**Data**
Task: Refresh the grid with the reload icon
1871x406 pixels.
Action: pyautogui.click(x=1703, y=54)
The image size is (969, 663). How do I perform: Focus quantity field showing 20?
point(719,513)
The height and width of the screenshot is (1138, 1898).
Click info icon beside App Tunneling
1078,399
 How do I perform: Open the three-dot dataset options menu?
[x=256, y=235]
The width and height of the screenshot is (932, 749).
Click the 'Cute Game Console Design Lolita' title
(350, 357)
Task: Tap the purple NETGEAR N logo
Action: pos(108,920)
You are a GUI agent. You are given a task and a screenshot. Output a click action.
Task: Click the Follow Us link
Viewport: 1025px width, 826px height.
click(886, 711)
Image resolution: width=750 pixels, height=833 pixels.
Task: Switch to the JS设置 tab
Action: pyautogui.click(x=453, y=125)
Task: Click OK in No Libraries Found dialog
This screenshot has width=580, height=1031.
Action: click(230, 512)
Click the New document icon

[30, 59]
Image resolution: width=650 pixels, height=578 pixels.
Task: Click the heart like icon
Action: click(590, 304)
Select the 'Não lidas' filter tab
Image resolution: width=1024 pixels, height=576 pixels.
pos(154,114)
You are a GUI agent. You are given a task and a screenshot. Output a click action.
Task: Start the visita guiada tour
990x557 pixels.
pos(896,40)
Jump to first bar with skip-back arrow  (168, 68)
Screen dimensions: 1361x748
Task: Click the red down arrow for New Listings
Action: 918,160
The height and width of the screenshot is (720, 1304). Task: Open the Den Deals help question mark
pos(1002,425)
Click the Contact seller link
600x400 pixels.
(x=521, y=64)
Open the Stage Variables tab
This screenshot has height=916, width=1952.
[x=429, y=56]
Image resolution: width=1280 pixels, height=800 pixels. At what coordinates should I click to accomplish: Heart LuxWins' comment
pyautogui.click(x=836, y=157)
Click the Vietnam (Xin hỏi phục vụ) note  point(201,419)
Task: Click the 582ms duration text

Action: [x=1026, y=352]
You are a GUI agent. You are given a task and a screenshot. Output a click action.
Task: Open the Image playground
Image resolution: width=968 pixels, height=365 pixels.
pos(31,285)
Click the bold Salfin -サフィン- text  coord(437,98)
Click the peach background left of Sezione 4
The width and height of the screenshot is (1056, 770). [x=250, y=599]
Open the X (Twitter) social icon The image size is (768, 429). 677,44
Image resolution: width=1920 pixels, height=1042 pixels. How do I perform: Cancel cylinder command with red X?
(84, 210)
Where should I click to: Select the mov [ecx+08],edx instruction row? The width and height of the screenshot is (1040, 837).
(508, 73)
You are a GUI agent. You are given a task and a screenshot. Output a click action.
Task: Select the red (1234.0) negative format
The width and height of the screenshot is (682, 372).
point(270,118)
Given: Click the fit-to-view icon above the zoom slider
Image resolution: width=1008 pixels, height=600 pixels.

**Work item**
Once you find the line with "Image resolution: width=968" in the entries above, output it and each line after it up to and including the line with "Task: Select the red (1234.0) negative format", and nothing else.

**Solution for this problem**
Image resolution: width=968 pixels, height=365 pixels.
pos(31,285)
Click the bold Salfin -サフィン- text  coord(437,98)
Click the peach background left of Sezione 4
The width and height of the screenshot is (1056, 770). [x=250, y=599]
Open the X (Twitter) social icon The image size is (768, 429). 677,44
Image resolution: width=1920 pixels, height=1042 pixels. How do I perform: Cancel cylinder command with red X?
(84, 210)
Where should I click to: Select the mov [ecx+08],edx instruction row? The width and height of the screenshot is (1040, 837).
(508, 73)
You are a GUI agent. You are given a task and a screenshot. Output a click action.
Task: Select the red (1234.0) negative format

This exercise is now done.